You are probably looking at an energy eigenfunction, a wavefunction which has a definite energy. The statement "$E-V$ is the kinetic energy" does not apply to a single position but to the state as a whole.
This might be a confusing statement so let's compare this to the classical case of a similar well given by
$$U(x)=\cases{\infty&$x\leq0$\\\frac{20}{50}x&$0<x\leq 50$\\20& $x<50$}$$
See picture below. I used large values for the width/depth of this well because for the quantum version some effects are shown more clearly.
Imagine you release a particle in this well and you forget about it. What is the probability (density) to find the particle at a position $x$? Well, it is proportional to the time it has spent in the region $[x,x+dx)$ so $$p(x)\propto dt=\frac{dt}{dx}dx=\frac{dx}{v(x)}$$
For a better explanation check out the first link.

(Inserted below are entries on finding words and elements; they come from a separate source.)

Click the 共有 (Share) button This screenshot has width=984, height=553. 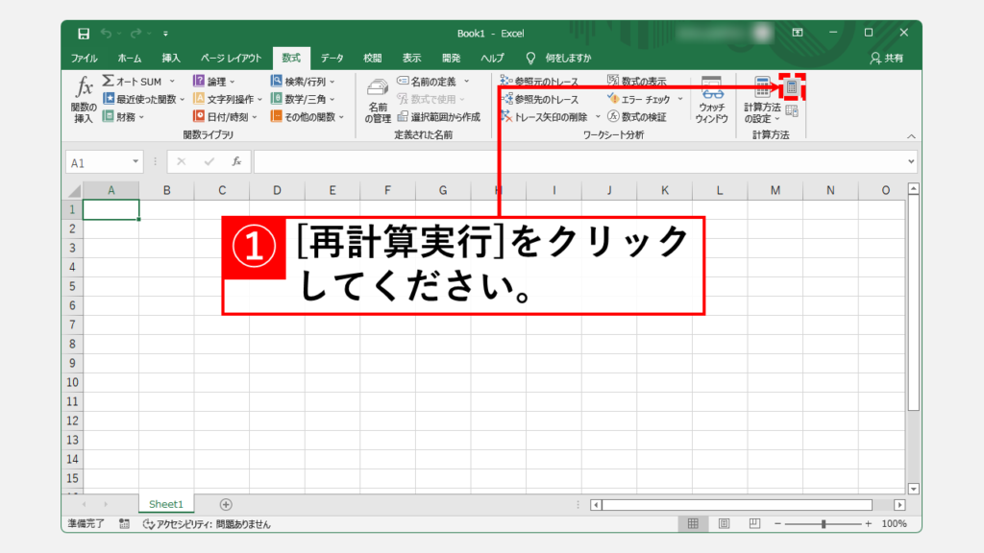(x=885, y=59)
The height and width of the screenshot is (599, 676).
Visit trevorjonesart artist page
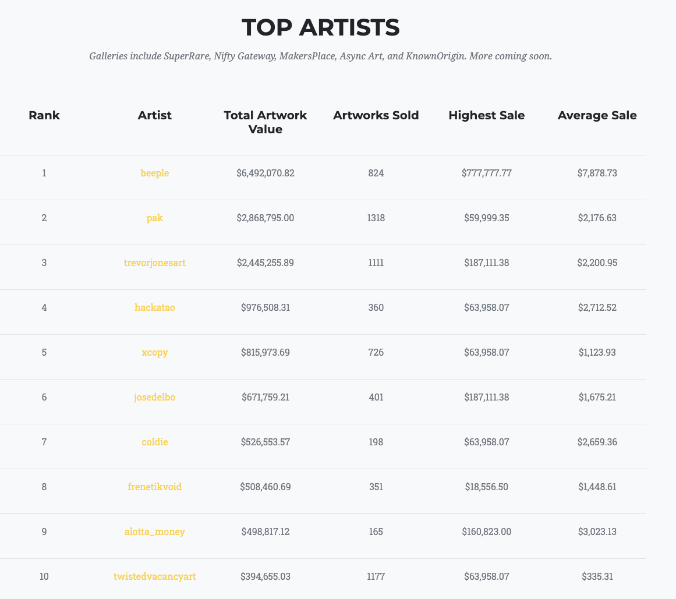[x=154, y=263]
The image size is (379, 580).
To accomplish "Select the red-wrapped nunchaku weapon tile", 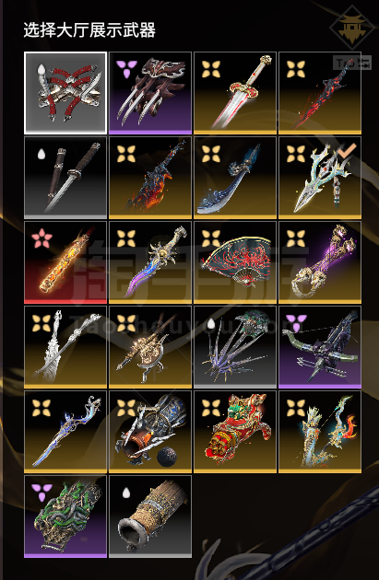I will pos(65,93).
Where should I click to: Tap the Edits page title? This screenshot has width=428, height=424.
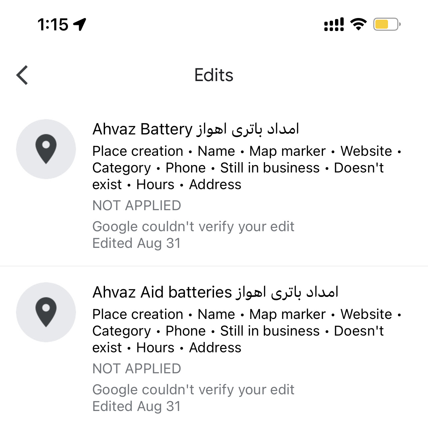click(x=214, y=75)
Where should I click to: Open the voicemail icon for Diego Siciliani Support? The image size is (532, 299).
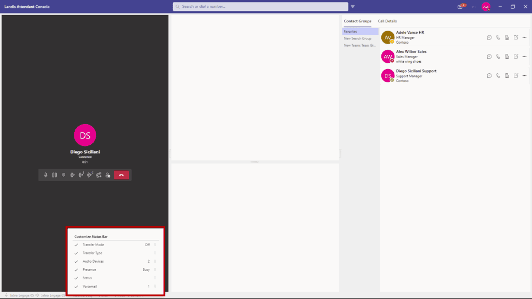507,75
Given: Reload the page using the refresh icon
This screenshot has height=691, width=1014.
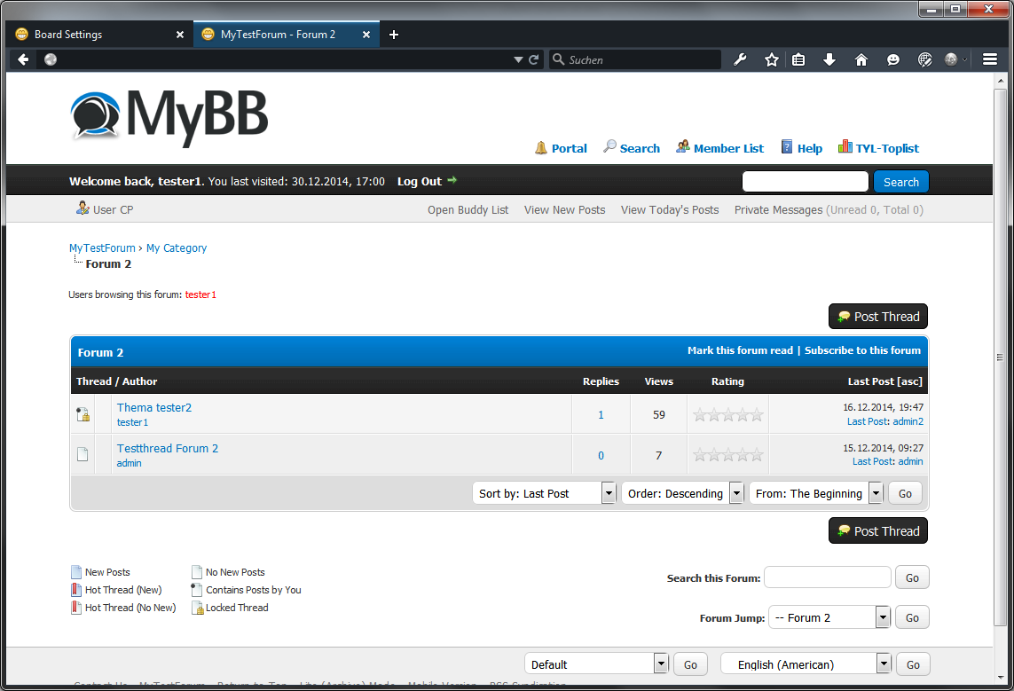Looking at the screenshot, I should click(x=534, y=59).
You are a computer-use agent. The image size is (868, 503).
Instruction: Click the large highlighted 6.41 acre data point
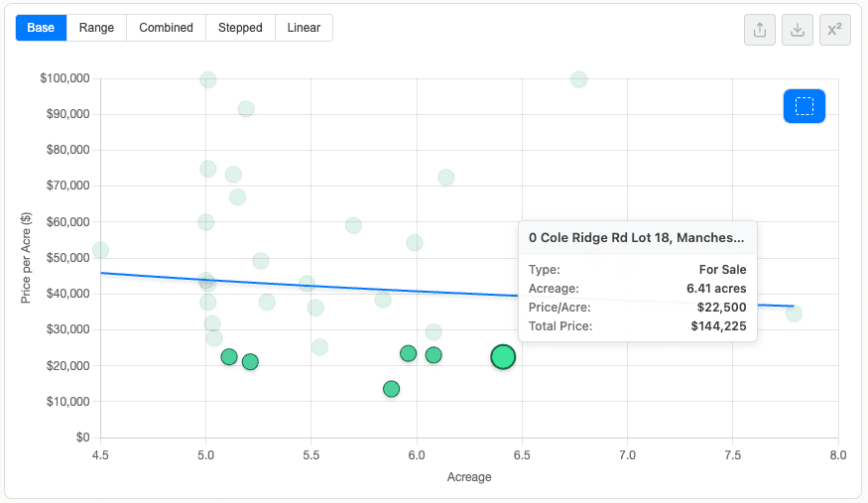click(x=503, y=357)
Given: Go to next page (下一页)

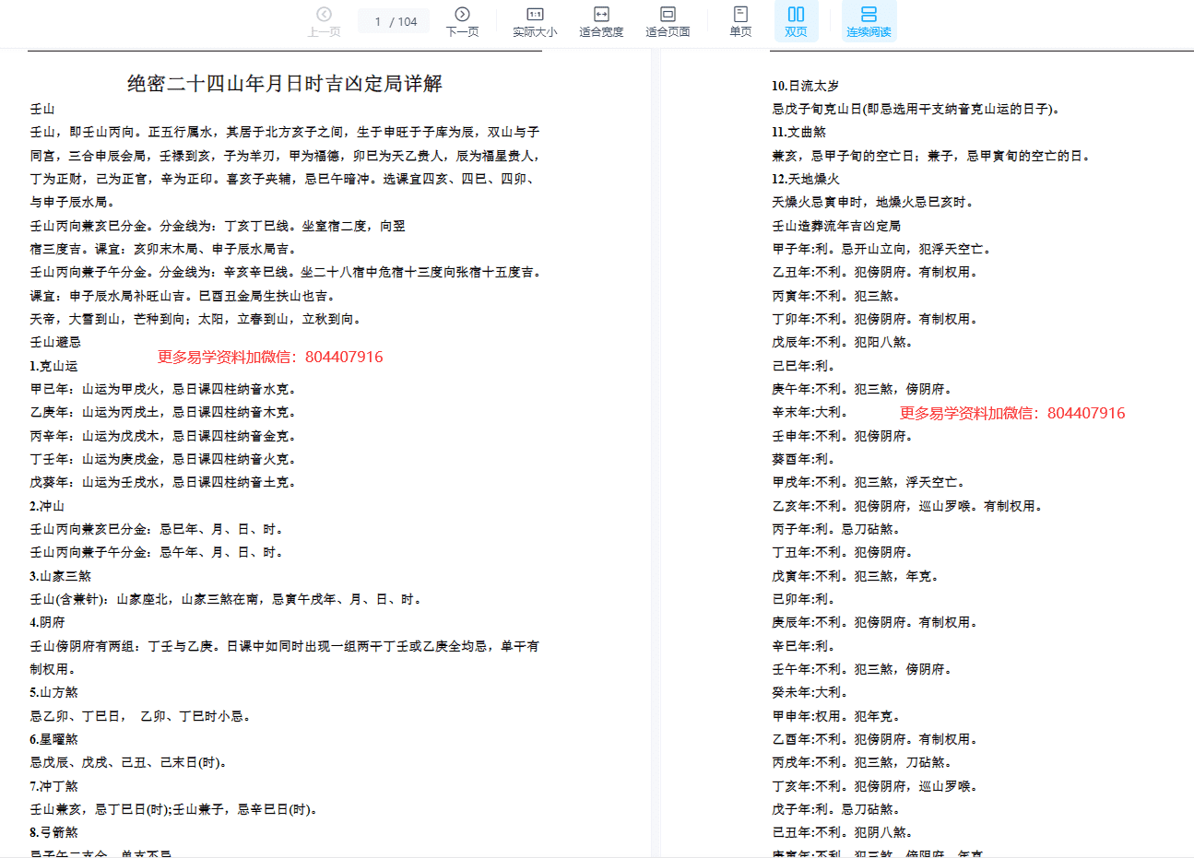Looking at the screenshot, I should click(x=462, y=21).
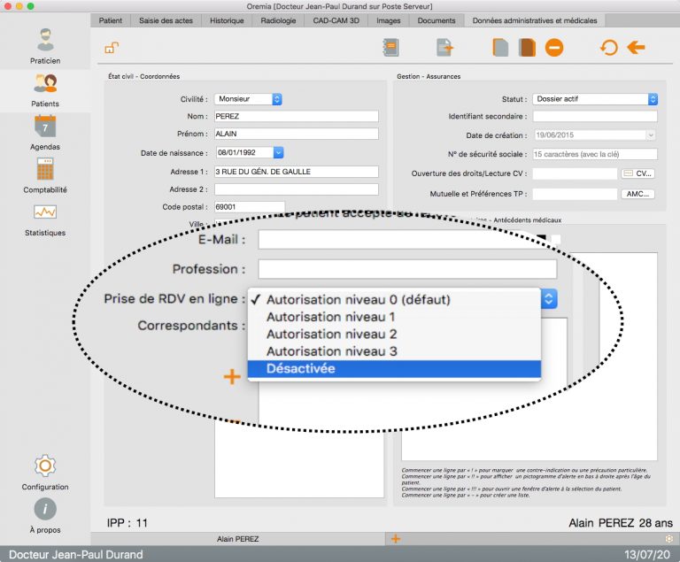
Task: Click the orange back arrow icon
Action: click(636, 48)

Like you mentioned, you can easily calculate $v(x)$ using $$v(x)=\sqrt{2(E-U(x))/m}$$. This is shown here:
As you can see, the probability density has a sharp peak (vertical asymptote) near the turning point, so it should be of no surprise that the quantum slanted well shows higher probability near the turning point.
Let's now compare this to the quantum well.
As you can see the wave functions are much better behaved compare to the classical probability function, very nice! Notice that only the ground state "minimizes" the energy. What is shown here are some of the eigenfunction which are all the possible states with definite energy. Since this is just a list there is no reason one of these states should minimize the energy. The energy eigenfunctions are special because they are the only wavefunctions whose probability amplitude is stationary in time.
A state you would find in nature would typically be many of these eigenfunctions added on top of each other, a "superposition" of different eigenfunctions. The probability density of such a state is not stationary and can slosh around in the well.